Segment Start: Entries supplied

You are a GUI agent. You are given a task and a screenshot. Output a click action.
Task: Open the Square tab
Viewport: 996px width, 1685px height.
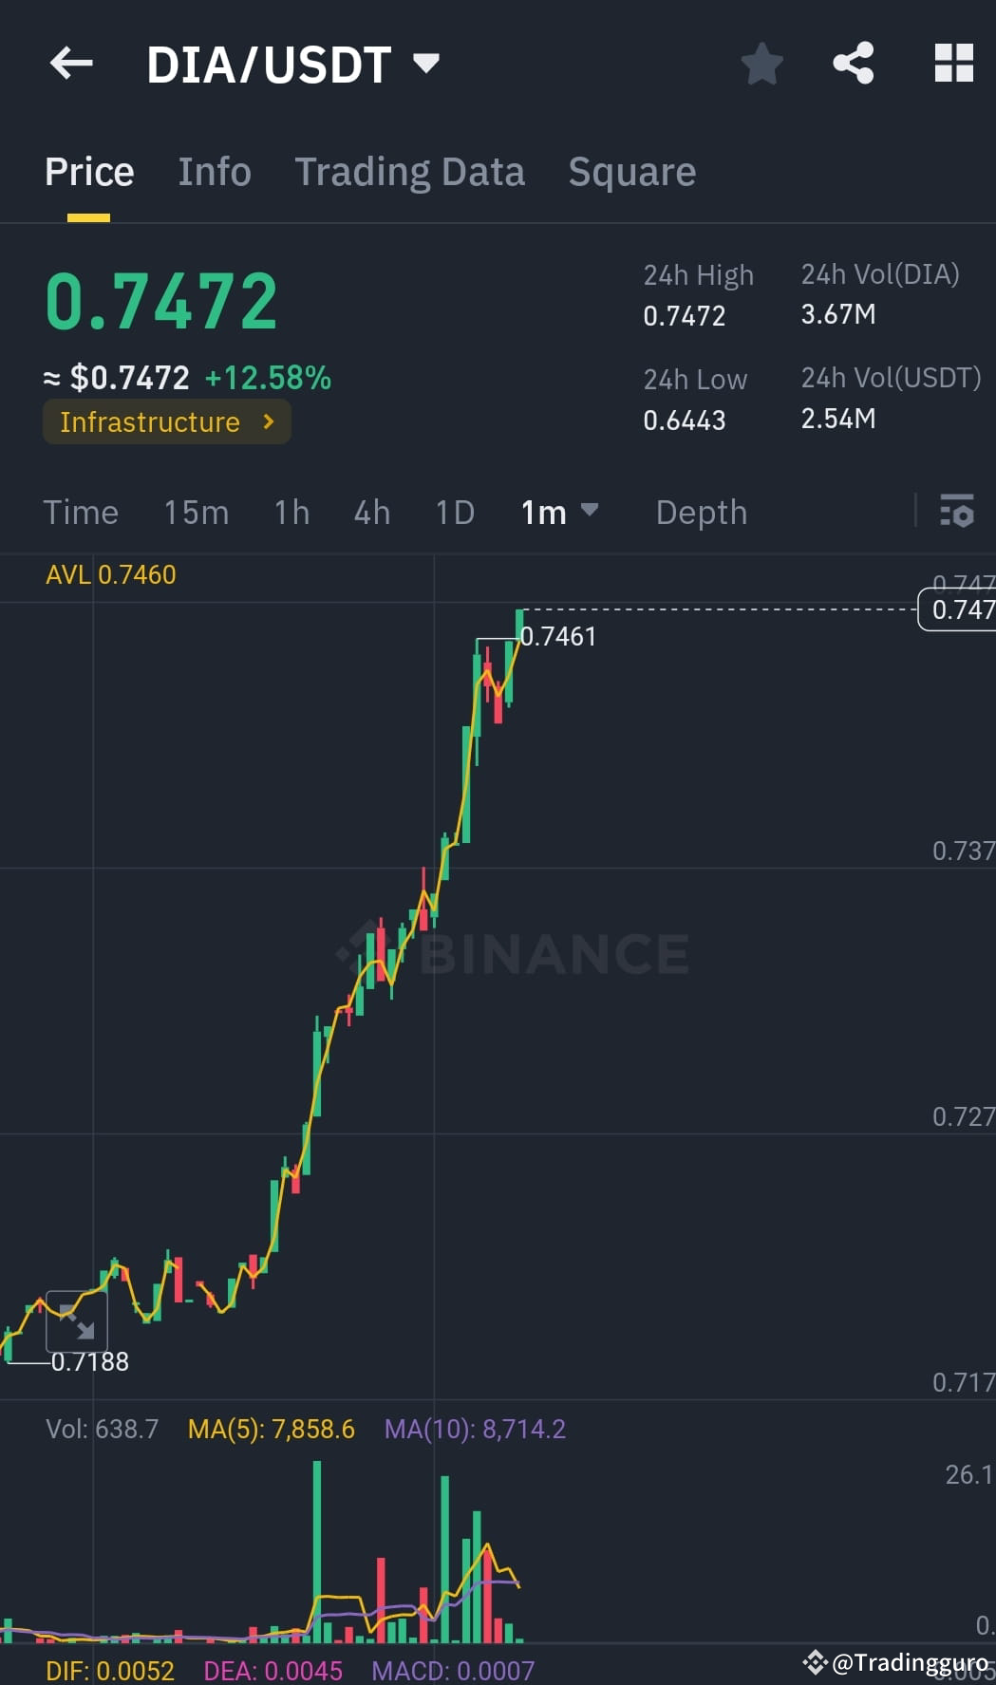[631, 172]
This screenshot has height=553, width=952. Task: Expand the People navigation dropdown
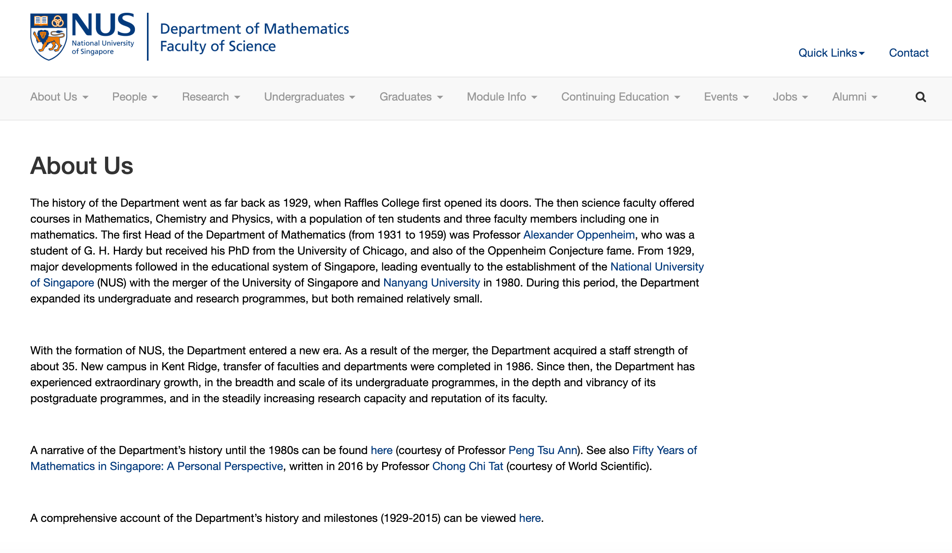pos(135,97)
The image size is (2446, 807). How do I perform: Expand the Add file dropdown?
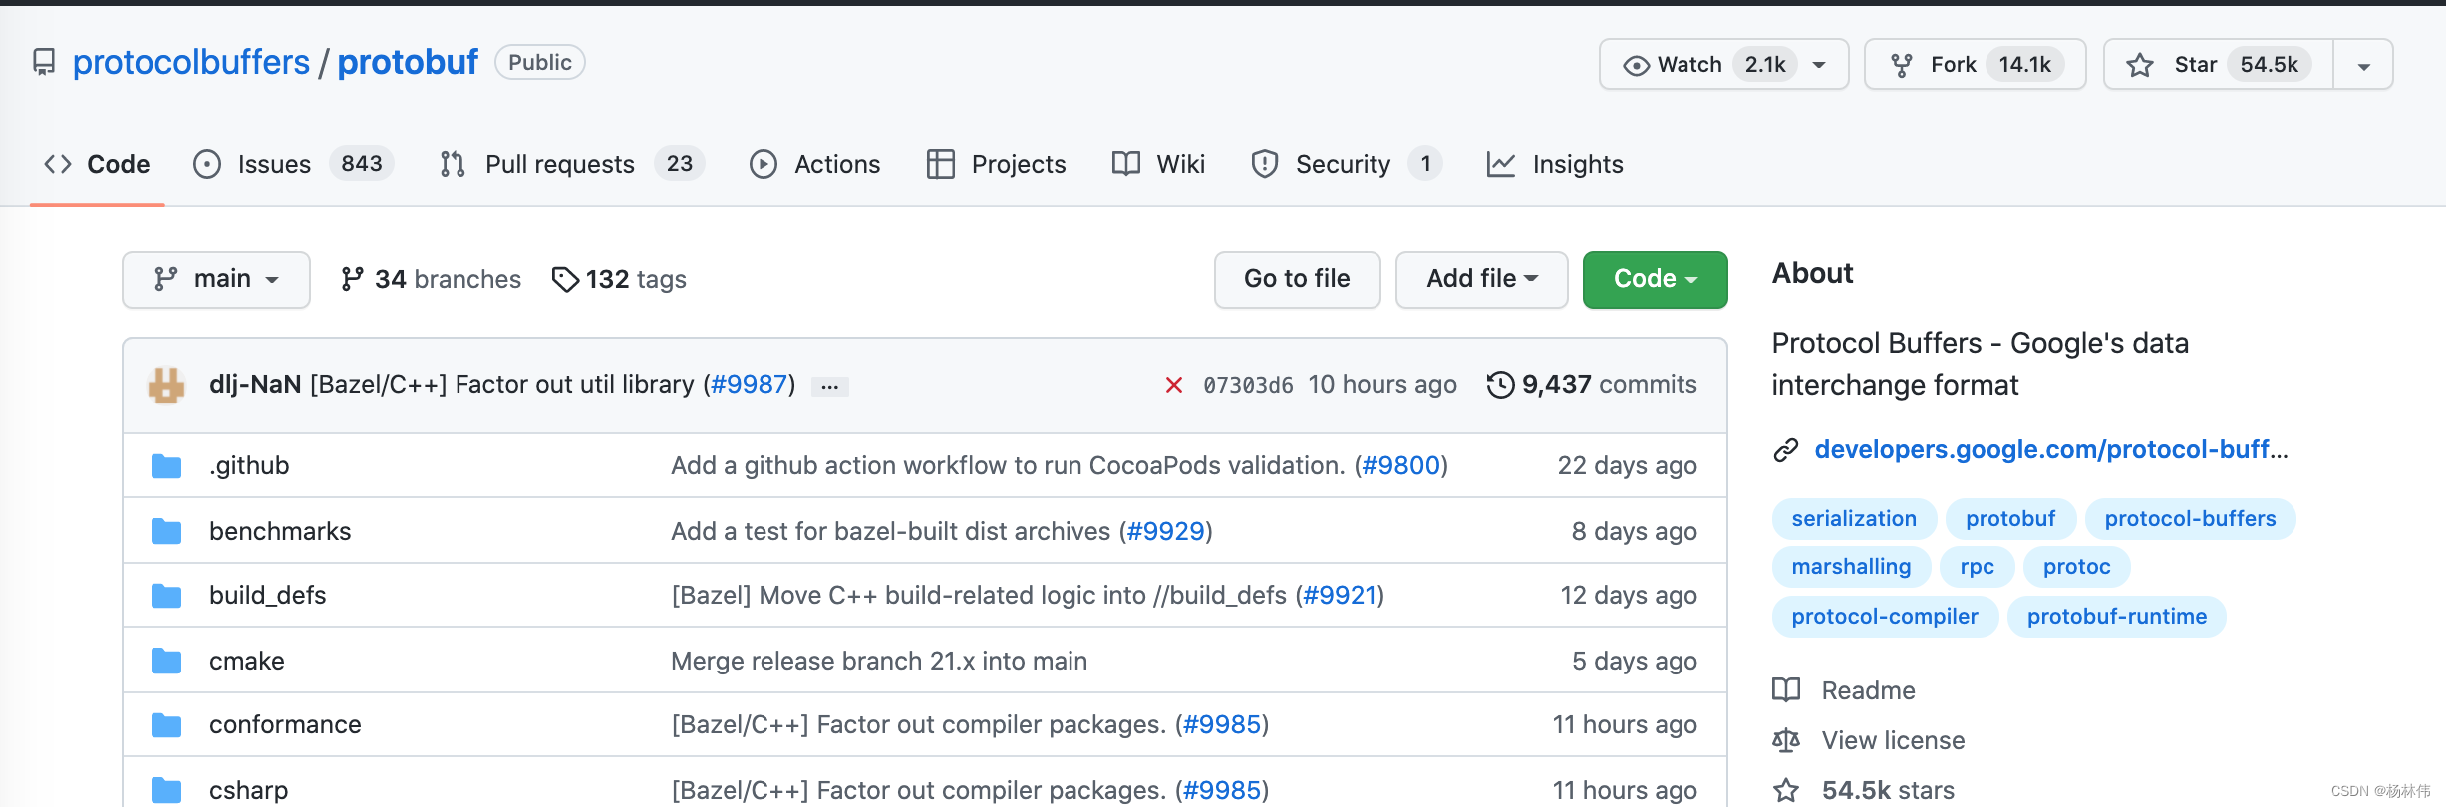tap(1481, 280)
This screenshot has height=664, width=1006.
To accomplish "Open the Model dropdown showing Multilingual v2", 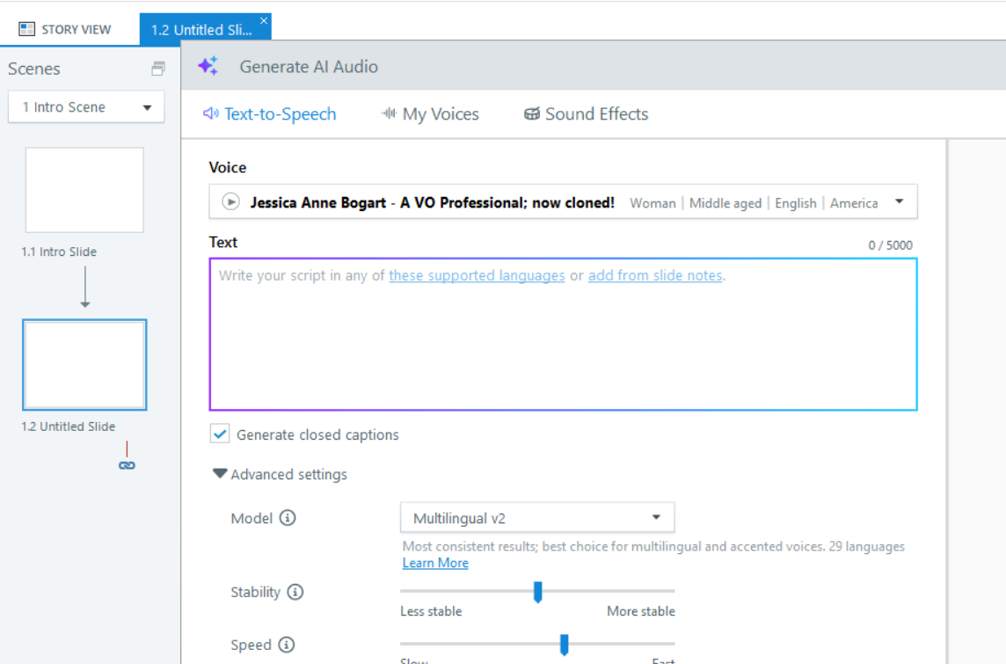I will 656,518.
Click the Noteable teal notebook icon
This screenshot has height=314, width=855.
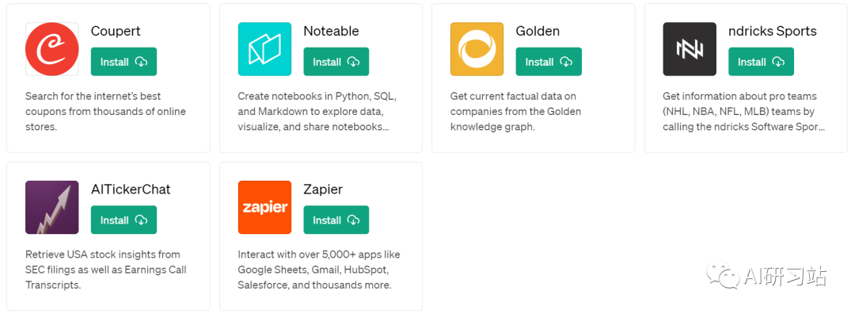pos(264,49)
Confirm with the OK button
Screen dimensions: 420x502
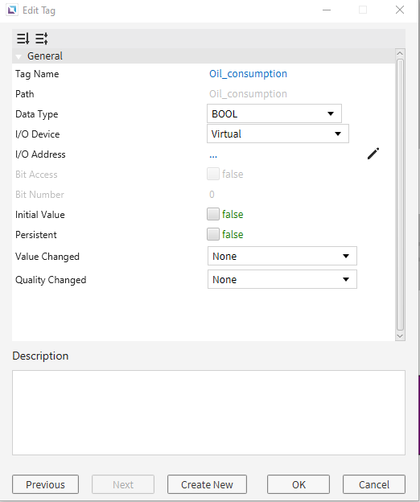pyautogui.click(x=299, y=484)
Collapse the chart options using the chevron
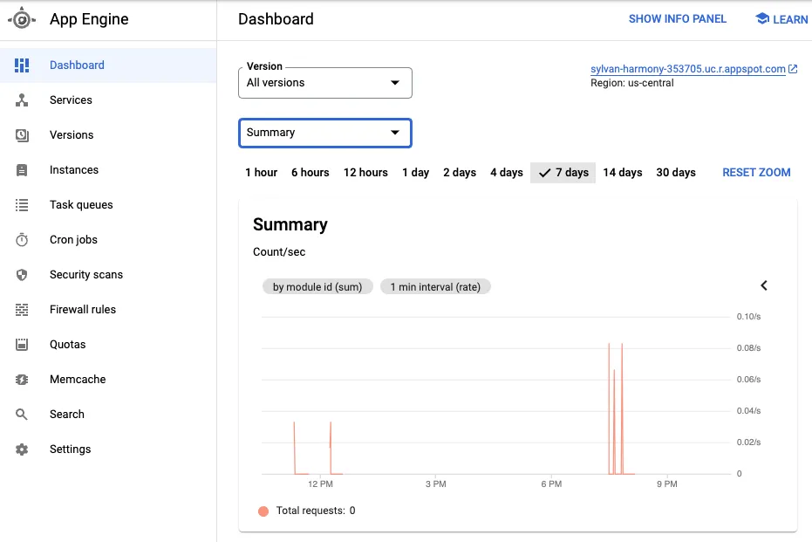The height and width of the screenshot is (542, 812). coord(764,285)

Segment End: Entries supplied

- **Exercise instructions**:
Leave out the pictures, and extract exactly the lines from the one with "Click the Noteable teal notebook icon" through the end of the records, both ends included.

- **The answer**:
Click the Noteable teal notebook icon
This screenshot has height=314, width=855.
pos(264,49)
Confirm with the OK button
Screen dimensions: 420x502
pyautogui.click(x=299, y=484)
Collapse the chart options using the chevron
The height and width of the screenshot is (542, 812). coord(764,285)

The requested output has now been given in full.